Adaptation and experimentation

There was no rehearsal for the pandemic: it shook everyone to the core and asked questions for which there were few, if any, obvious answers. Unexpectedly, these uncharted waters created the conditions for being more experimental, trialling new ways of working, and testing assumptions behind long-established practices. Everything was up for grabs; there were no one-size-fits-all solutions. This opened up space for people to show ‘collective bravery’ and take risks, learning and adapting through more iterative approaches.

Distributed leadership

Leaders have taken on huge responsibilities, regularly making tough decisions to look after the safety and welfare of their workforce and service users, at the same time as living through a pandemic themselves. Although leaders have retained a breadth of responsibilities as the nodal point in their organisations, circumstances have required them to give up elements of power and control by delegating some responsibilities, trusting other staff to do what is best for people accessing services, using their judgement to make and take decisions. This shift towards more distributed leadership has heightened team morale, as well as enhancing job satisfaction.

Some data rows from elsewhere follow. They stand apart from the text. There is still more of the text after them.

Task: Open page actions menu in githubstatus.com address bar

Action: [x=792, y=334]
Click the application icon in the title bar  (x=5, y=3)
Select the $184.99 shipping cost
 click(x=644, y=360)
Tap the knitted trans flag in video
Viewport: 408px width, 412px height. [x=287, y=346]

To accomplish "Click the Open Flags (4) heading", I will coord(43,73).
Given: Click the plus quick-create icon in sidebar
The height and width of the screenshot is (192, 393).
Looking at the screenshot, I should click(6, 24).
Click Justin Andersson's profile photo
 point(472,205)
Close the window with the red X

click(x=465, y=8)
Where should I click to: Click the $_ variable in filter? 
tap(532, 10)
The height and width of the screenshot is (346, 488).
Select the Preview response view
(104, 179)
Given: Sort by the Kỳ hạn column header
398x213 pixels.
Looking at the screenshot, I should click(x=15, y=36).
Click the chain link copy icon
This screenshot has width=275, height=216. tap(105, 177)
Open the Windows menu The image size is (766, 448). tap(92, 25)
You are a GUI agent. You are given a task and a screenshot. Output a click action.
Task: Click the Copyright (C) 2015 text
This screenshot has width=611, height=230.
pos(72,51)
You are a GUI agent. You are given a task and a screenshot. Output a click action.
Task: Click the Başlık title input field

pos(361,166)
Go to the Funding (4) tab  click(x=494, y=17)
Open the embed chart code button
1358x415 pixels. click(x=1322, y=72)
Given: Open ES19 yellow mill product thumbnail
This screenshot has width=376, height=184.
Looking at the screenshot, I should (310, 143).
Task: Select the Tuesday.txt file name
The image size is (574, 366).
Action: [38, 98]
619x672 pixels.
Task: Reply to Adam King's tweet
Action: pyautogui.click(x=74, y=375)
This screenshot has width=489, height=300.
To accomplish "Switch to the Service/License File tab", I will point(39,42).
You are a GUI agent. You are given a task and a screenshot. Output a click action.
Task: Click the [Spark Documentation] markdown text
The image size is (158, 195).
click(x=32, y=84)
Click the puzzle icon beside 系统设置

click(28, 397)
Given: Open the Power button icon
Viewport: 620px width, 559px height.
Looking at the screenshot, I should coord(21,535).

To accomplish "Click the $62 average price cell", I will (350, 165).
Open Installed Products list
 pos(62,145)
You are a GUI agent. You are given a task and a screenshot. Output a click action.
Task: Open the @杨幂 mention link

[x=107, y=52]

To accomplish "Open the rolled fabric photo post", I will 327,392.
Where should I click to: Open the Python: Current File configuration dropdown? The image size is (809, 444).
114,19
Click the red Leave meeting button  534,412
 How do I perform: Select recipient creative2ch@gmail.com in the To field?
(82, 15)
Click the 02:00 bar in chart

Being human and working with emotions in voluntary sector organisations

We are all feeling the emotional demands of living through a pandemic, not least the blurring of home and work life. Staff are feeling exhausted, sensitive and receptive to tensions that might normally have been brushed off. This can have a knock-on effect by creating uncomfortable and tense work dynamics. In response, leaders have adopted more human approaches, for example, by offering additional coaching or support sessions; building self-care into the working day; and through transparent and regular communication.

Three commitments 

Despite these advances and innovations, the risk of reverting to previous, more closed and insular ways of working is evident. To ensure that this is transformative moment, rather than a brief hiatus, attention will need to be paid to three commitments:

  • Ensuring that decision-making spaces continue to be accessible and available to different stakeholders, with a premium on involving and respecting the value of diverse expertise and knowledge when responding to complex needs.
  • Learning together, in real time, as a way of building trusting relationships and tackling competitive behaviour.
  • Acknowledging and addressing the emotional demands from working in this way, and embedding reflective and supportive practices to guard against burnout.